[Start of Selected extract]
Steve Cohen explains Mets' 'incredible vibe,' 'good-looking team' at spring training

Mets' Steve Cohen
Mets' Steve Cohen / SNY

Mets owner Steve Cohen spoke to the media for the first time from spring training in Port St. Lucie on Monday morning and discussed everything from the organization's offseason to his goals for the franchise.

Cohen was asked if he envisioned the offseason playing out like it did, or if he had to change course as dominoes started to fall around the league. The Mets landed big-time free agents in Justin Verlander and Kodai Senga, while also re-signing key players such as Edwin Diaz and Brandon Nimmo, as Cohen expressed his excitement from what he's seen so far down at spring training.

"Well I was a little surprised that sort of the prices had gone up for players more than I would have guessed," Cohen said. "Listen, it's a fluid situation. We had some ideas on what we were going to do. And you always have contingency plans, right, because you never know how it's all going to play out, right, so you need a plan A, plan B, plan C. But I'm really pleased with how it turned out. We had a lot of free agents, so we had a lot of people to replace and it really turned out well. I'm really excited by this team.

"Walking around yesterday, I feel an incredible vibe here. I think this is the best vibe I've felt since I've started this, being an owner. I'm excited. This is a good-looking team."

Cohen was then asked about the culture the Mets have established since he's taken over, and said he's going to continue building relationships with players and doing things his way.

"Well you know, listen, they're people, right? And just like at Point72, I care about my people," Cohen said. "Other people have said, 'You shouldn't get that close to the players,' and you know, 'I would do it differently.' And I don't agree with that. I think it's important to have a personal touch, I think that matters, it shows you care, my wife feels the same way. It's just the way we are. I'm going to do it my way, and it works for me. It's worked in the past and I'm gonna keep doing it."

While the Mets won 101 games in 2022, they ultimately fell short of their goal of winning a World Series. Cohen addressed the idea of "World Series or bust," saying that the process takes time and you have to continue building towards that goal.

"Listen, you know how hard it is to get in the World Series, right? As we saw last year, right?" Cohen said. "So the only thing you can do is put yourself in position where good things can happen. Got to make the playoffs, the team has got to be healthy, it's got to be rested, it's got to be raring to go. And then you let the chips fall where they may. And if you keep putting yourself there, one day we'll get there. Obviously, I'd love it sooner than later, but I can't control that."

During Cohen's introductory news conference in November 2020, he said that he'd be disappointed if the Mets didn't win a World Series in three to five years. The owner joked with reporters about that quote on Monday but made it clear that there's nothing wrong with having high goals.

"If there was ever one thing I'd like to get back, it's that one, OK," Cohen said. "But all kidding aside, there's nothing wrong with putting out really stretch goals, right? You may get there, you may not. But it's important to set goals that are high and then try to achieve them. If we get there, we get there, if not, we'll keep trying."
[End of Selected extract]
[Start of Supplied information]
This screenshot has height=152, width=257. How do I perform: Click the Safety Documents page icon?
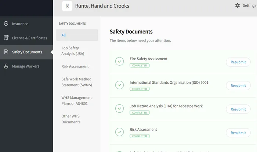6,52
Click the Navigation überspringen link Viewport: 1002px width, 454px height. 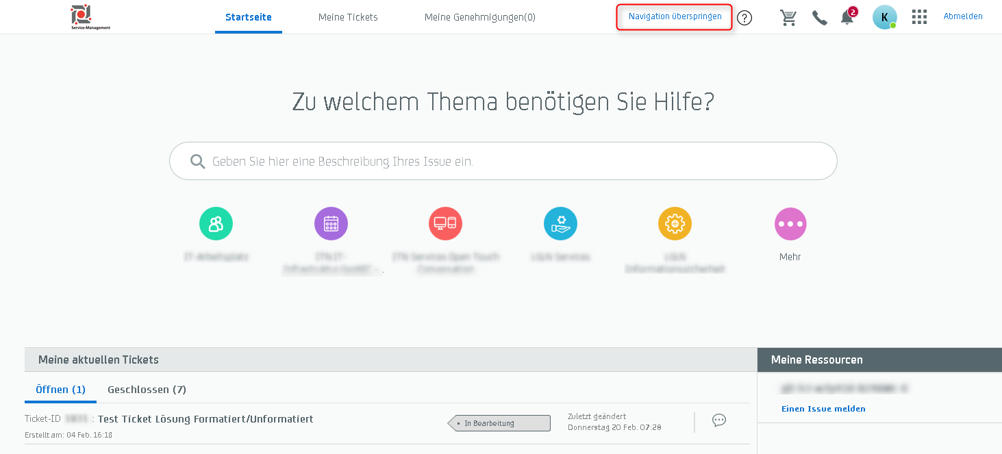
[End of Supplied information]
* Given problem 1
In the Steve Cohen article, copy everything from "During Cohen's introductory" down to "having high goals." word for word.
* Given problem 2
Based on the Steve Cohen article, state whether each statement agrees with it, and quote the words that decide each answer. (a) Cohen found that player prices had risen more than he expected. (b) The Mets won the World Series in 2022. (c) Cohen accepts the advice that he should not get close to the players.

* Full output 1
During Cohen's introductory news conference in November 2020, he said that he'd be disappointed if the Mets didn't win a World Series in three to five years. The owner joked with reporters about that quote on Monday but made it clear that there's nothing wrong with having high goals.

* Full output 2
(a) Yes: "I was a little surprised that sort of the prices had gone up for players more than I would have guessed"
(b) No: "they ultimately fell short of their goal of winning a World Series"
(c) No: "'You shouldn't get that close to the players,' and you know, 'I would do it differently.' And I don't agree with that."